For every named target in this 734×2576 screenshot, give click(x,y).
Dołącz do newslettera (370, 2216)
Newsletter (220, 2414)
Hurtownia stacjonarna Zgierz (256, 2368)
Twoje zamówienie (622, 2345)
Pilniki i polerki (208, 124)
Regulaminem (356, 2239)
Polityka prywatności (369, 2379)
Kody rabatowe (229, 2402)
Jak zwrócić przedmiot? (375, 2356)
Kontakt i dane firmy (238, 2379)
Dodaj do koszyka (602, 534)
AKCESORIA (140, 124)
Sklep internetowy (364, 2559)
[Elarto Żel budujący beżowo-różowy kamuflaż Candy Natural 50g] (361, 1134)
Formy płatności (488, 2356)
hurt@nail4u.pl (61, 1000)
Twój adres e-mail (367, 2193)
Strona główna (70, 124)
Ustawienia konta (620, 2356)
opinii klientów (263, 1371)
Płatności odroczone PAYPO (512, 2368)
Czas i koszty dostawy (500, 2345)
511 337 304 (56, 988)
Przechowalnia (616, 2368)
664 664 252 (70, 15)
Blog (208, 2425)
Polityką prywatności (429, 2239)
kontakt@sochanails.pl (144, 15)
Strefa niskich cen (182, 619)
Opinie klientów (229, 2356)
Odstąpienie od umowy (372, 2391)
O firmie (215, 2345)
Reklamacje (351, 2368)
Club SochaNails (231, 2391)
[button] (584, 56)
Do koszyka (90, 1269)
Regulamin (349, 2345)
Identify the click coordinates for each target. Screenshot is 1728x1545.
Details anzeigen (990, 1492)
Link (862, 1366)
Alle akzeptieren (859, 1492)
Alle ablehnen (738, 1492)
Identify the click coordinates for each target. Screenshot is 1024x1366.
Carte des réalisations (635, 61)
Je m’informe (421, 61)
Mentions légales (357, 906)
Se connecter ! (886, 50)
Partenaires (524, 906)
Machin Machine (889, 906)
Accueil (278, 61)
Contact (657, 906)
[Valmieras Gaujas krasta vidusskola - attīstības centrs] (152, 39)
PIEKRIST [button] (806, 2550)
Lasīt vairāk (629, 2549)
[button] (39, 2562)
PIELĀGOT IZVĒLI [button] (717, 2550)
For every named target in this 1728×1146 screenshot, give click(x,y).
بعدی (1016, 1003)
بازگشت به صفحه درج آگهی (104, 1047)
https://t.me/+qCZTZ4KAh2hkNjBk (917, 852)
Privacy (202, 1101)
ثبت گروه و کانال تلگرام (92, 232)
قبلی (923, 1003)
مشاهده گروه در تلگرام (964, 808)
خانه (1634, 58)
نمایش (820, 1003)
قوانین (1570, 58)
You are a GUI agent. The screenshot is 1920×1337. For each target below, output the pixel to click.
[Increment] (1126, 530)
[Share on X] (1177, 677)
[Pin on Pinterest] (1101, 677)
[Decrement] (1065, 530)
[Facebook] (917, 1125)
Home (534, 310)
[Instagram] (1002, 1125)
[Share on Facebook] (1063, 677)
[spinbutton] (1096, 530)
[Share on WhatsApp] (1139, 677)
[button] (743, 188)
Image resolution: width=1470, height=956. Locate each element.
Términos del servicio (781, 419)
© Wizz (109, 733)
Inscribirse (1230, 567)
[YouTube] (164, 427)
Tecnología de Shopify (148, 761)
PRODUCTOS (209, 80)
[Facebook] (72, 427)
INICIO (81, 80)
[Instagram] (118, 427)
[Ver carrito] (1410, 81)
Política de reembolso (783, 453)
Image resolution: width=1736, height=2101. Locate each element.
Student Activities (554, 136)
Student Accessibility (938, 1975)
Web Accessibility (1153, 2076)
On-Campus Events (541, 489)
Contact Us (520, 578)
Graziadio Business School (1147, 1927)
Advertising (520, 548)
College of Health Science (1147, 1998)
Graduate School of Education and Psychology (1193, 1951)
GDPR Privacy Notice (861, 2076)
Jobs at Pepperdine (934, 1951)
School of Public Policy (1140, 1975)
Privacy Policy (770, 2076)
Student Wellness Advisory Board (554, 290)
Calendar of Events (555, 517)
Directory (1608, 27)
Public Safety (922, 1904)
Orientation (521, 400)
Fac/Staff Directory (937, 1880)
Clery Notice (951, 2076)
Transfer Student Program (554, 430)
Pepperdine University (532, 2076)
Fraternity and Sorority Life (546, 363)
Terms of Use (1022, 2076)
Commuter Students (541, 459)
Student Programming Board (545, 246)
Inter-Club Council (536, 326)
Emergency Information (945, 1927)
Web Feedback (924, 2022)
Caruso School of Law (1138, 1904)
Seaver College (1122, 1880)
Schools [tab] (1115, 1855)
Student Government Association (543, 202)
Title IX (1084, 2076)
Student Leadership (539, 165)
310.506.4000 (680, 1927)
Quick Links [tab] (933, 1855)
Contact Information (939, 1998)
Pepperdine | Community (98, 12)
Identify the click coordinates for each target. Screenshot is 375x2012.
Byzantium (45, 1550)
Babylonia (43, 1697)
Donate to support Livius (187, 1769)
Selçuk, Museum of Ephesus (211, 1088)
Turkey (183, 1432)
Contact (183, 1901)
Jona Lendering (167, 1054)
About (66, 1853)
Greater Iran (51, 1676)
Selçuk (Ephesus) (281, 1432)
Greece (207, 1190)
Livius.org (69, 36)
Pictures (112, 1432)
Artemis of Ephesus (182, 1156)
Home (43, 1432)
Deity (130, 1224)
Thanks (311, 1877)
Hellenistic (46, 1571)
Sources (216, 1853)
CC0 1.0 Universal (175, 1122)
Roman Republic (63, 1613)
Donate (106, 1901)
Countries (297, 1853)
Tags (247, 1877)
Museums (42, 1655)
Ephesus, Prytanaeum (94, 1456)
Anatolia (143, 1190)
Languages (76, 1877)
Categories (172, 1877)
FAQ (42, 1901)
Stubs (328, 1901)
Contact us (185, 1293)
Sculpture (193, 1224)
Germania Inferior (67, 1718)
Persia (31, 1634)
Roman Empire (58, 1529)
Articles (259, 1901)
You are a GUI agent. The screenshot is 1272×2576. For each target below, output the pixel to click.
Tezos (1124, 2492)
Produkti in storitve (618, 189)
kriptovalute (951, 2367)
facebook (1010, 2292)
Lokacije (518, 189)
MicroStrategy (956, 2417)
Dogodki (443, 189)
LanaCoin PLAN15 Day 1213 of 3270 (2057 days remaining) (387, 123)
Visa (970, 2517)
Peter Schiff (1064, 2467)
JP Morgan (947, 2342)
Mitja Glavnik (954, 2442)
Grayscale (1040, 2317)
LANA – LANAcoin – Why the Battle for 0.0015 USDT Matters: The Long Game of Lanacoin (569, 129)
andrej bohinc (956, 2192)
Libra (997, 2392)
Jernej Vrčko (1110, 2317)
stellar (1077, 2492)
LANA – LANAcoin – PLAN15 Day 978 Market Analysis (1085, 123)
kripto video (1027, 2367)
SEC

================

REQUIREMENT:
Beginning with the line that holds "stellar (1077, 2492)" and ending with the last line of the listing, output every line exactly. Leave out everything else.

EXPECTED ANSWER:
stellar (1077, 2492)
LANA – LANAcoin – PLAN15 Day 978 Market Analysis (1085, 123)
kripto video (1027, 2367)
SEC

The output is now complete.